Daher finde ich den Ansatz von Goodie sehr gut wenn sie schreibt zum ersten reicht es wenn die Kinder in ruhigen Phasen wieder an die Vorgaben denken.
Taktische Vorstellungen und Begrifflichkeiten der Kinder sind meist eine unreflektierte Wiedergabe der aufgeschnappten Thesen der Eltern und Trainer.
Ob die Kinder nun etwas lernen oder nicht. Genau diese Eindrücke und Vorstellungen der Eltern führen doch dazu das die Kinder von sich aus meinen ein Abwehrspieler steht hinten.

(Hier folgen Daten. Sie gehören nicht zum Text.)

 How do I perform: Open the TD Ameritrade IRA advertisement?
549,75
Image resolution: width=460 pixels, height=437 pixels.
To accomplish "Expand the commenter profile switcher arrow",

Genau aus diesem Grund bin ich im KiFu kein Freund von bekannten Begrifflichkeiten. Warum machen wir uns das Leben selbst schwer und arbeiten gegen diese verfestigten Vorstellungen anstatt den Aufgaben innerhalb der Mannschaft eigene Namen zu geben? Ähnliches habe ich hier bereits ausgeführt.
Wenn ich zu einem Kind sage du bist Abwehr kann es entweder gar nichts damit anfangen (hier sogar positiv) und macht was es immer macht, oder es hat eben jene Vorstellung und bleibt fix hinten kleben. In diesem Fall arbeite ich gegen das was das Kind aus der BuLi mit nimmt, was Papa und Opa sagen, usw.
Nenne ich selbiges nun z.B. "Angriffsreihe zwei" begrüßen mich erst einmal fragende Augen. Es gibt daher auch keine vorgefertigten Muster in den Köpfen. Und an diesem Punkt kann ich meine Vorstellung der Aufgaben ansetzten. "Die zweite Angriffsreihe geht so weit mit nach vorne dass sie einen weg geschlagenen Ball aufs Tor schießen kann!" oder anderes. Im Falle meiner damaligen F Jugend hatte ich dann wieder alle Kinder fast am Strafraum.
Aufgrund der von dir angesprochenen Muster und Vorstellungen in den Köpfen der Kinder finde ich es enorm wichtig auch den Nutzen und die Möglichkeiten von Begrifflichkeiten und Benennungen mit in die Überlegungen einzubeziehen.
Erwachsenentaktik hat unberücksichtigt ihrer Qualität, meist veraltert, im Kifu wenig bis gar nichts zu suchen.
Taktische Vorstellungen verfestigen sich und entwickeln falsche Automatismen.
Zugegeben sehe ich mich in deinem Beitrag etwas ertappt. Als ich letztes Jahr kurzfristig als D-Jugend Co-Trainer eingesprungen bin habe ich genau diese Fehler an mir selbst bemerkt. Wenn auch immer wieder gemixt mit einer Komponente Robben (starker Fuß innen) hatte ich zu Beginn eben diese Taktik aus meiner Zeit in der D.Jugend im Kopf. Wir waren ja damals auch erfolgreich.
Erst mit der Zeit habe ich dann begonnen mehr und mehr taktisches Wissen, welches mir dann angeeignet habe, einfließen zu lassen. Und selbst diese wahr und ist wohl noch sehr rudimentär im Vergleich zu manchen Experten hier.
Dennoch sehe ich deine Ausführungen nicht wirklich tauglich für alle Teams und Trainer. Natürlich sollte das Ziel sein, dass Kinder selbst entscheiden und variabel agieren können. Aber was wenn die Kinder dazu (noch) nicht in der Lage sind? Ihnen das Selbstvertrauen fehlt?
Und hierbei müssen noch nicht einmal große Fehler im Training zuvor stattgefunden haben. Unsere Spieler hatten alles im Koffer was es braucht. Aber gerade im ersten Jahr der D-Jugend konnten Sie es schlicht noch nicht umsetzen. Daher bin ich dann wohl in einer ähnlichen Situation wie wir hier für die F-Jugend diskutieren.
Einerseits möchte ich möglichst dass alle selbst entscheiden und handeln und eben dieses nicht Einbremsen. Gleichzeit hilft ein Gerüst an Aufgaben und Positionen aber dabei eben dies zu entwickeln. Die Wahrheit liegt wohl für jedes Team irgendwo in der Mitte. Das heraus zu filtern ist aber für viele Hobbytrainer (wir reden über KiFu) nicht immer möglich. Aus diesem Grund sind viele Systeme wohl einfach zu starr in deiner Wahrnehmung.